O médium escreveu que era ‘um grande sossego’
saber que os livros entregues à FEB, estavam ‘carinhosamente
amparados’.
— Em outra carta, Chico trouxe uma indagação
profundamente relevante para os dias atuais: "Se muitos dos
nossos companheiros de crença não podem compreender
a amizade de um médium a uma instituição venerável
como a federação, o que esperar dos nossos inimigos
gratuitos?” — pondera Campetti, citando trechos do livro
“Testemunhos de Chico Xavier”, de Suely Caldas Schubert.
Amigo de Chico e palestrante, Geraldo Lemos Neto, procurado pela
reportagem, preferiu não se manifestar. Mas postou no Facebook
uma carta manuscrita do médium, de 25 de março de
1976, endereçada à União Espírita Mineira,
na qual descreve as razões para o rompimento com a FEB, em
1971. O estopim havia sido o desvio dos originais do livro "Ceifa
de Luz", dentro da própria instituição.
Novo processo
O médium Divaldo Franco, de 96 anos, considerado o maior
orador vivo da doutrina e influente na FEB, também foi procurado
para opinar. Mas a assessoria da Mansão do Caminho, em Salvador,
obra social fundada pelo médium, informou que Divaldo disse
nada saber sobre a questão.
O debate está longe de acabar.
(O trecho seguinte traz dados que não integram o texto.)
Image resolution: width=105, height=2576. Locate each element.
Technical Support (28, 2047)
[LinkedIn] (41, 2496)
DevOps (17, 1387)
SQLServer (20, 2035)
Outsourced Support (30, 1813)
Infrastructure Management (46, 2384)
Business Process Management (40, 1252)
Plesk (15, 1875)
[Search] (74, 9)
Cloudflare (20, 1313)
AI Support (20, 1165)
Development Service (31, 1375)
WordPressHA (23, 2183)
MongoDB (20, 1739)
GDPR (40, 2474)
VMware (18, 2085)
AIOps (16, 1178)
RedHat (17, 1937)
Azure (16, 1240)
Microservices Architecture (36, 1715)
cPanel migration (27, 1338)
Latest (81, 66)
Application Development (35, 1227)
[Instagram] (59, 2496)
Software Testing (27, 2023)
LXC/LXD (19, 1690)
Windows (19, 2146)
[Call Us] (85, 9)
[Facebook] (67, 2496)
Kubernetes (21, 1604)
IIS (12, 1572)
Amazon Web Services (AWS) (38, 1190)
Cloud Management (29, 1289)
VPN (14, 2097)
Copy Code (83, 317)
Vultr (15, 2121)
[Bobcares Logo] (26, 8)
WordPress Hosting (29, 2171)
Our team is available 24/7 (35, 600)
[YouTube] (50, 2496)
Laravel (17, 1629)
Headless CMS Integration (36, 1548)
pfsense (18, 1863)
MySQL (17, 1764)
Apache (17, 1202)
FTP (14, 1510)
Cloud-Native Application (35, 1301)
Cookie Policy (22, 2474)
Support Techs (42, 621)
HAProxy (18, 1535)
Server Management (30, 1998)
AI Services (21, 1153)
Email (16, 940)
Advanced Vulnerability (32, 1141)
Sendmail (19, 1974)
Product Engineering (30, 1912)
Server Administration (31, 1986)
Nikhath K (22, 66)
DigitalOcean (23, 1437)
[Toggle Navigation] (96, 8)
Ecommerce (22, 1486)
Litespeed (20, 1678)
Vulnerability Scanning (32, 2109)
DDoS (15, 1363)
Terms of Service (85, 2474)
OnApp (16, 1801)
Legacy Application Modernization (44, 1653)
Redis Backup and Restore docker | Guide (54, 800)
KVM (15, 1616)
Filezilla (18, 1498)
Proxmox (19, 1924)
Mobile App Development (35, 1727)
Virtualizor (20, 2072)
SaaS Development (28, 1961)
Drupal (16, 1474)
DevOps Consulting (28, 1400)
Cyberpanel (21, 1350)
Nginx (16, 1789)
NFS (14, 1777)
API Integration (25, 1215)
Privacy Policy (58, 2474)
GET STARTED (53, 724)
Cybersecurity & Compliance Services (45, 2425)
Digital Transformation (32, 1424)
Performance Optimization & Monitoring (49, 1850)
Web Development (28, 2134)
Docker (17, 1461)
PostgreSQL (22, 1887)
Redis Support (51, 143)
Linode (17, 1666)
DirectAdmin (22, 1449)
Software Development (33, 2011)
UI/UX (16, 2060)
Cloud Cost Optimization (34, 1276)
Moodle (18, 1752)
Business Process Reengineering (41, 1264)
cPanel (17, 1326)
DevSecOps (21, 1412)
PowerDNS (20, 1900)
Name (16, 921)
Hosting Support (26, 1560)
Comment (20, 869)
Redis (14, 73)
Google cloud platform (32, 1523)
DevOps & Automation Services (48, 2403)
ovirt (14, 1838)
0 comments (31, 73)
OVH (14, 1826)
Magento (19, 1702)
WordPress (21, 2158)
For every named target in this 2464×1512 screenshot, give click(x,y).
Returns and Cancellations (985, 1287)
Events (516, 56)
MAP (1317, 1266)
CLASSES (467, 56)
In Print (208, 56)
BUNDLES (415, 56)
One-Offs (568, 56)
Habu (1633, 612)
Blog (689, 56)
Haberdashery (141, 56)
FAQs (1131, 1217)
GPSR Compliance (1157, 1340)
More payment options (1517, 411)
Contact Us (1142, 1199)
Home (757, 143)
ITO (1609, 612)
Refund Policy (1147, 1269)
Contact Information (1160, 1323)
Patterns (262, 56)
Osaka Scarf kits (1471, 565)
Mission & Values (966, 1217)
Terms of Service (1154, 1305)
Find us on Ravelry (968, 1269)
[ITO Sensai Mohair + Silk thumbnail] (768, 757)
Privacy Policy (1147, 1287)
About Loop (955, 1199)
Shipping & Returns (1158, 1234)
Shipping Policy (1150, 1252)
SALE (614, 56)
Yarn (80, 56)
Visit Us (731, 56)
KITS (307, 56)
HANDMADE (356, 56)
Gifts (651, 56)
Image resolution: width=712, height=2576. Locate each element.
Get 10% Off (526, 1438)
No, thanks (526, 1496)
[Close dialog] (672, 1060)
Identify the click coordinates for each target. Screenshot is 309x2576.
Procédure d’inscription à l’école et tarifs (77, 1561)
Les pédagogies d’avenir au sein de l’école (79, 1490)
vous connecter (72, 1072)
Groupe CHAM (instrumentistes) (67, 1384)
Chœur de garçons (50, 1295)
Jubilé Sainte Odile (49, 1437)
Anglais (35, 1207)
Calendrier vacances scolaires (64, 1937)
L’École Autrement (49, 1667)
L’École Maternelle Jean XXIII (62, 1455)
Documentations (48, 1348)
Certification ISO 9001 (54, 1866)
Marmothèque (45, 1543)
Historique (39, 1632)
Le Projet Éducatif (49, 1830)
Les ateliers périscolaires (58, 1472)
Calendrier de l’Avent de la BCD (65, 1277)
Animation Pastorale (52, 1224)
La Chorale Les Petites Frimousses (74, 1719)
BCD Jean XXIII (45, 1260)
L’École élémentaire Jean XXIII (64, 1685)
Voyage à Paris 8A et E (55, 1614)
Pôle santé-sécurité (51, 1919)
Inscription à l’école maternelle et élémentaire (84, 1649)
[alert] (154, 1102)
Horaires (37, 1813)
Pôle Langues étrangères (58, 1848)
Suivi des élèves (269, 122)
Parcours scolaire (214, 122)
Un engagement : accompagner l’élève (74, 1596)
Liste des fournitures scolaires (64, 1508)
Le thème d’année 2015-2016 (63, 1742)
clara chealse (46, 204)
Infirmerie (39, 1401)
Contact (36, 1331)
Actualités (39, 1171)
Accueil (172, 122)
Para o médium Carlos
Baccelli, a saída deverá ser uma nova ação
na Justiça.
— O processo judicial pode ser movido por qualquer espírita
que assim o entenda e que tenha a devida coragem, e condição
financeira, para enfrentar a situação, porque há,
inclusive, um poder político, também nas hostes espíritas,
influenciando em tais decisões nos tribunais, aliás,
como quase tudo que, infelizmente, acontece em Brasília —
afirma Baccelli.
O responsável pela página do Projeto
Saber e Mudar, Fernando Peron, defende que o público
seja alertado.
— Os danos são extensos e gravíssimos, considerando
a qualidade literária e o tesouro filosófico, científico
e doutrinário das obras de Chico Xavier. Os responsáveis
terão muitas encarnações para acertarem as
contas com a Justiça Divina, mas aqui no plano terreno é
preciso que eles também aprendam a lição, respondendo
integralmente pelo que fizeram — acentua Peron.